= Ketil Trout (Iceland) =

Ketil Thorkelsson (Old Norse: Ketill Þorkelsson /non/), better known by his nickname Ketil Trout or Ketil Salmon (O.N.: Ketill hængr /non/; Modern Icelandic: Ketill hængur Þorkelsson /is/), was a Norwegian military commander (hersir) of the late ninth century who settled in Iceland around 900 CE. He appears in Egils saga, the Landnámabók, and other Icelandic sources.

==Biography==
Ketil was the son of Hrafnhild (daughter of Ketil Trout of Hrafnista) and Thorkel, jarl of Namdalen.
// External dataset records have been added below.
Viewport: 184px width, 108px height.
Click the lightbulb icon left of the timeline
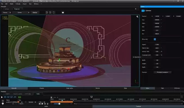(3, 104)
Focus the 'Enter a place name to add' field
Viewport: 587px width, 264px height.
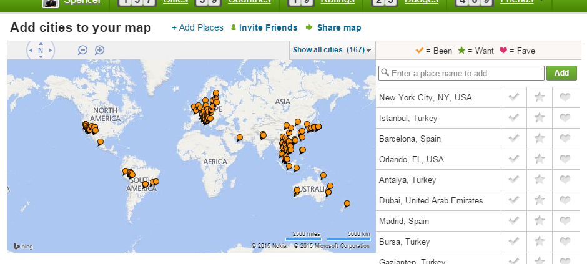pyautogui.click(x=466, y=73)
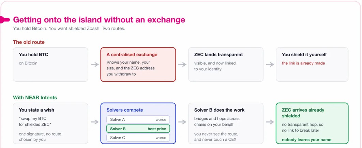Click arrow before You shield it yourself
Image resolution: width=362 pixels, height=148 pixels.
click(x=270, y=65)
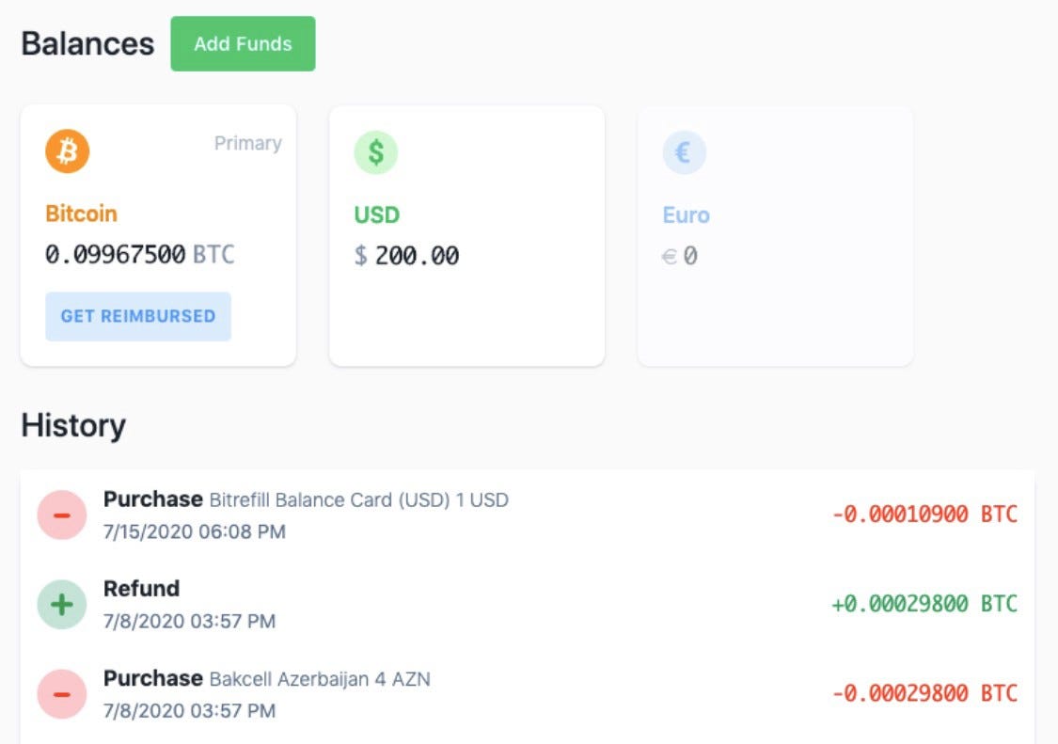
Task: Click the Add Funds button
Action: tap(243, 42)
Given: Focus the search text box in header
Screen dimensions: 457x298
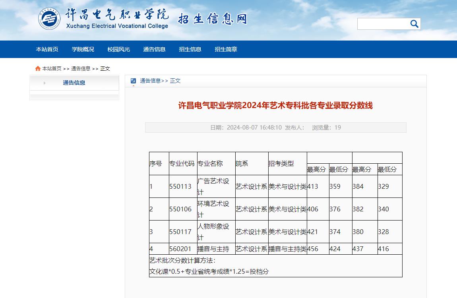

Ketil was a man of great wealth and a close friend and kinsman of Thorolf Kveldulfsson and his brother Skallagrim. (Note: Ketil Trout of Hrafnista and Kveldulf were first cousins (the former's father Hallbjorn Half-Troll and the latter's mother Hallbera being siblings, Hence Hrafnhild Ketilsdottir was to Thorolf Kveldulfsson second cousin, and Ketil Trout to him was second cousin once removed.) With his wife Ingunn, Ketil had several children, including Storolf, Herjolf, Helgi, Vestar, and Hrafn Hængsson, the last of whom was one of the first lawspeakers.

A place pivotal in the life of Ketil was an estate named Torgar. (Note: Torgar has been identified as Torget in present-day Brønnøy Municipality, Nordland, Norway) The estate had passed from Ketil's uncle by marriage, Brynjolf, (Note: Brynjolf was husband of Helga Ketilsdottir of Hrafnista.) to his son Bard "the White" Brynjolfsson (Ketil's first cousin). Bard, in turn, bequeathed the estate to Thorolf Kveldulfsson and gave no share to his half-brothers, Harek and Hrærek (sons of Hildirid), whom he considered bastards. The sycophantic brothers, who were favorites of King Harald of Norway (Harald Fairhair; Harald hårfagre), had prevailed on Harald and persuaded him to confiscate Torgar from Thorolf and give it to them. Despite this, the brothers had continued to malign Thorolf's character and induced Harald to attack Thorolf. When Ketil heard of the campaign against Thorolf, he was among a group of Thorolf's allies who set out to support him. However, the expedition arrived too late, and Thorolf had been killed. In retaliation for Thorolf's death, Ketil gathered 60 warriors to raid Torgar and attack Harek and Hrærek. The brothers were killed and their property looted.

Following the events at Torgar, Ketil decided to emigrate to Iceland. His family and allies set sail on two large longships. For their first winter in Iceland, they settled on the eastern bank of the river Ytri-Rangá, but later moved eastwards and took land between "Þjórsá and Markarfljót from fell to firth, and made his home at Hof (Hofi)".